Emmanuel Chartier-Kastler (Promotion 1984) Président de l’AAIHP PU- PH Hôpital Universitaire de la Pitié-Salpêtrière
Christophe Trésallet (Promotion 1994) Directeur de la rédaction Vice-président de l’AAIHP PU-PH Hôpital Universitaire de la Pitié-Salpêtrière

 

Par décret signé le 25 novembre 2016, 5 ministres dont Monsieur le Premier Ministre en tête, ont réformé la maquette à venir du troisième cycle des études médicales et entériné des changements majeurs. Ne nous le cachons pas, ce décret a d’abord pour objectif de réduire les coûts de formation des étudiants en médecine du troisième cycle, à la fois pour le Ministère de la Santé et le Ministère de l’Enseignement Supérieur et des Universités mais aussi de venir compléter l’arsenal qui revoit les conventionnements médicaux et leur accès.

La clé de voûte de l’Internat des Hôpitaux en général, et de Paris en particulier, a toujours été le compagnonnage. Le terme compagnonnage désigne principalement et historiquement une branche du mouvement ouvrier français, célèbre pour son Tour de France, qui connut l’apogée de sa renommée avec Agricol Perdiguier au milieu du XIXe siècle (wikipedia).
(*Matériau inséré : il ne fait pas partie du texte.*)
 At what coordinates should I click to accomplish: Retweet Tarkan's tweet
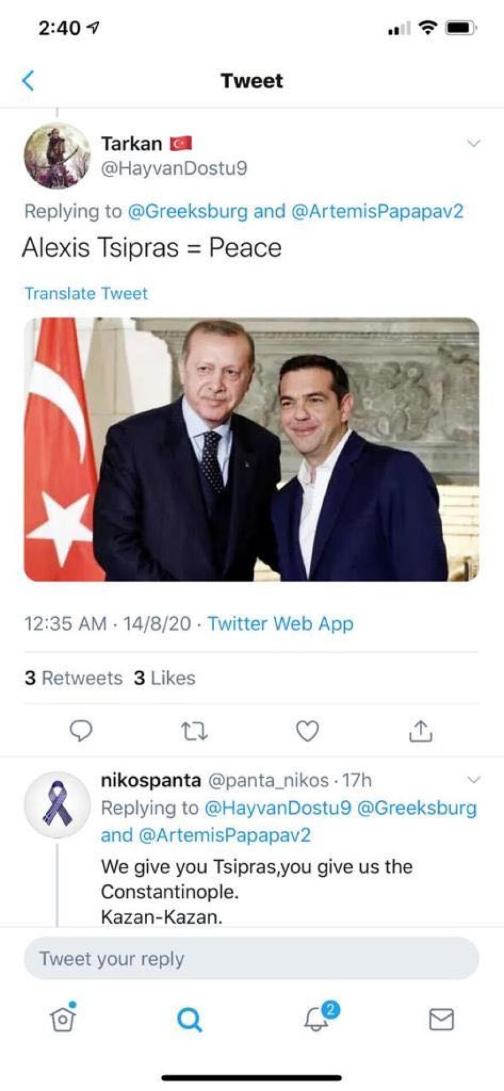[195, 730]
Le compagnonnage français a été inscrit au patrimoine culturel immatériel de l’humanité en 2010 sous le titre « Le compagnonnage, réseau de transmission des savoirs et des identités par le métier ». L’usage de ce terme dans l’apprentissage du métier de médecin spécialiste s’est toujours parfaitement appliqué et nous n’y dérogions pas.


Nous nous sommes déjà ouvert cette année dans les colonnes de notre journal à ce sujet. Au-delà des faits actés, nous nous posions plusieurs questions intéressant la qualité de la formation : durée et contrôle de la mise en responsabilité dans la formation, risques ou bénéfices des FST (Formations Spécialisées Transversales) et devenir/place des postes universitaires de Chef de Clinique des Universités - Assistant des Hôpitaux.
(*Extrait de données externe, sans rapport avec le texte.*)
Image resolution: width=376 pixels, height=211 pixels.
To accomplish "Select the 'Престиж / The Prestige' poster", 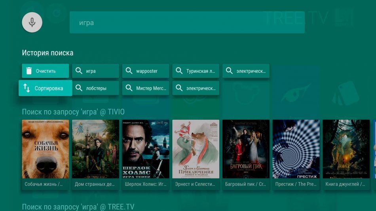I will click(x=296, y=149).
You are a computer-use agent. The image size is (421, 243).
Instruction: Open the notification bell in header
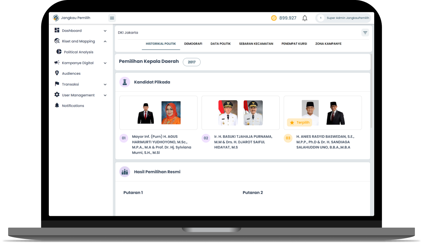coord(305,18)
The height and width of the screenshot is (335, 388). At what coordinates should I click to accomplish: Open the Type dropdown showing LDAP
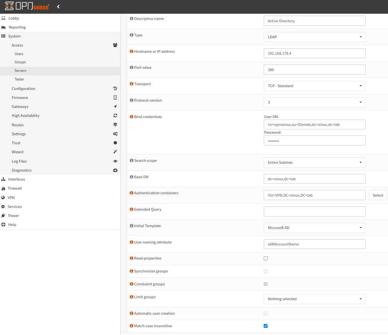[315, 37]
A la première lecture, le compagnonnage n’est pas menacé : 6 ans dans les hôpitaux à assurer le soin des patients d’abord encadrés puis avec mise en responsabilité surveillée. Dans les détails, la déresponsabilisation de l’étudiant de troisième cycle est potentiellement profonde et il faudra croire au dynamisme et à la soif d’apprendre de nos étudiants pour y retrouver ce qui a fait la force de la formation passée. En effet le « tempssoin » y est notablement réduit par la conjonction d’un statut étudiant affirmé, renforcé et scolaire, et de règles de pratiques du temps de travail qui échappent à toute discussion rationnelle. N’oublions pas que cette période unique et exceptionnelle de l’internat est un « contrat à durée limitée ». Fallait-il alors qu’elle engage l’avenir du futur professionnel de santé dans ses compétences et son autonomie en lui imposant une formation, certes universitaire, mais à l’emploi du temps libéré du soin pour l’enseignement théorique pur ?

La réponse à cette question viendra dans 10 ans, quand les premiers étudiants sortis de cette formation qui débutera à la rentrée universitaire 2017 commenceront leur exercice en propre.
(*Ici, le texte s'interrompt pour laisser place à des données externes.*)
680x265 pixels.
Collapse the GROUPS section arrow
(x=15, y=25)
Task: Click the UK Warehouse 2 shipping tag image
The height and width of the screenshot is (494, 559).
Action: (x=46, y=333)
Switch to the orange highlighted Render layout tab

Gageons que la soif d’apprendre qui n’a jamais fait défaut à aucune génération de futurs médecins spécialistes, au-delà de la réforme quelle qu’elle soit, aura raison des obligations théoriques pour maintenir un Compagnonnage réel. Vos serviteurs et tous ceux de l’AAIHP ont maintenant vu passer assez de réformes pour rester optimistes. Souhaitons néanmoins que l’apprentissage théorique in extenso d’une « bible » de leur spécialité ne résume pas trop vite la validation de l’acquisition des compétences individuelles. Les collèges de spécialités sont proches de la mise en place de la réforme avec les coordonnateurs régionaux de spécialités qui voient au passage leur mission plus clairement définie et leur fonction renforcée.